Phosphorylation inhibits the DNA-binding activity of MyoD homodimers but not MyoD-E12 heterodimers.

MyoD is a member of the basic helix-loop-helix (bHLH) family of muscle gene regulatory proteins that includes myogenin, myf-5, and MRF4. These proteins have been shown to heterodimerize with E2A bHLH proteins, E12/E47, and to bind to a consensus sequence known as an E-box, CANNTG, the target for transcriptional activation by these myogenic regulators. MyoD is also a phosphorylated nuclear protein that is present in muscle cells prior to the transcriptional activation of the muscle-specific genes, many of which contain E-box elements in their regulatory regions. Here we report that phosphorylated chicken MyoD, called CMD1, produced in sf9 cells using the baculovirus system, is qualitatively similar to CMD1 isolated by immunoaffinity purification from primary cultures of embryonic chick breast muscle. Functional analysis of phosphorylated and dephosphorylated CMD1 produced in sf9 cells indicates that, in the presence of magnesium, DNA binding of phosphorylated CMD1 is inhibited whereas binding in association with E12 is not affected. However, CMD1 binding alone is equally efficient when either EDTA is added in excess or dephosphorylated or bacterially expressed CMD1 is used in the assay.

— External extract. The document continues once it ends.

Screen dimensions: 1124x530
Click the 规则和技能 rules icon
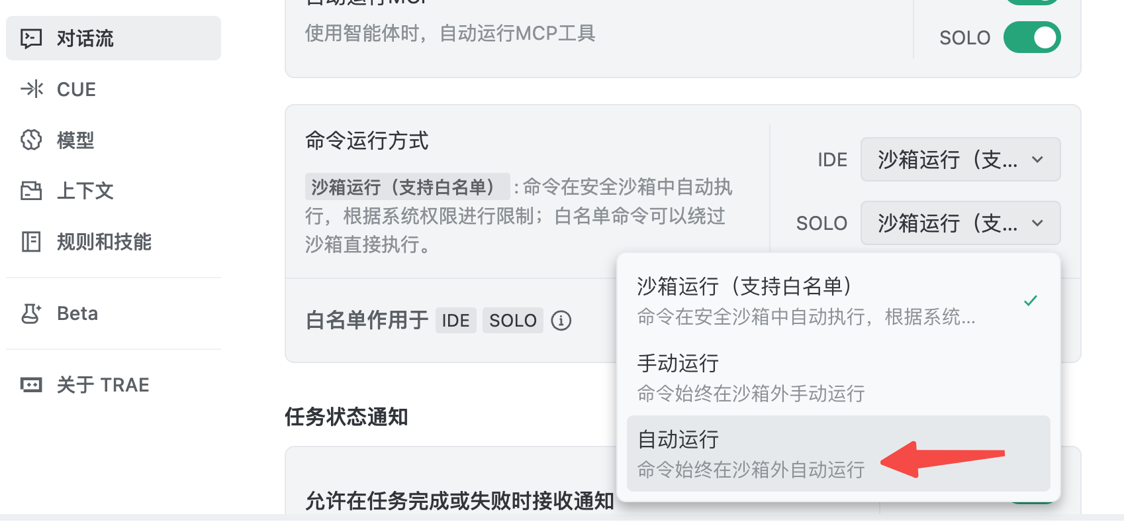tap(31, 242)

Our results suggest that cellular phosphorylation changes the CMD1 homodimer-heterodimer equilibrium which, in turn, modulates and/or eliminates binding site competition between CMD1 homodimers and CMD1/E-protein heterodimers in the cell.[1]

References

  1. Phosphorylation inhibits the DNA-binding activity of MyoD homodimers but not MyoD-E12 heterodimers. Mitsui, K., Shirakata, M., Paterson, B.M. J. Biol. Chem. (1993) [Pubmed]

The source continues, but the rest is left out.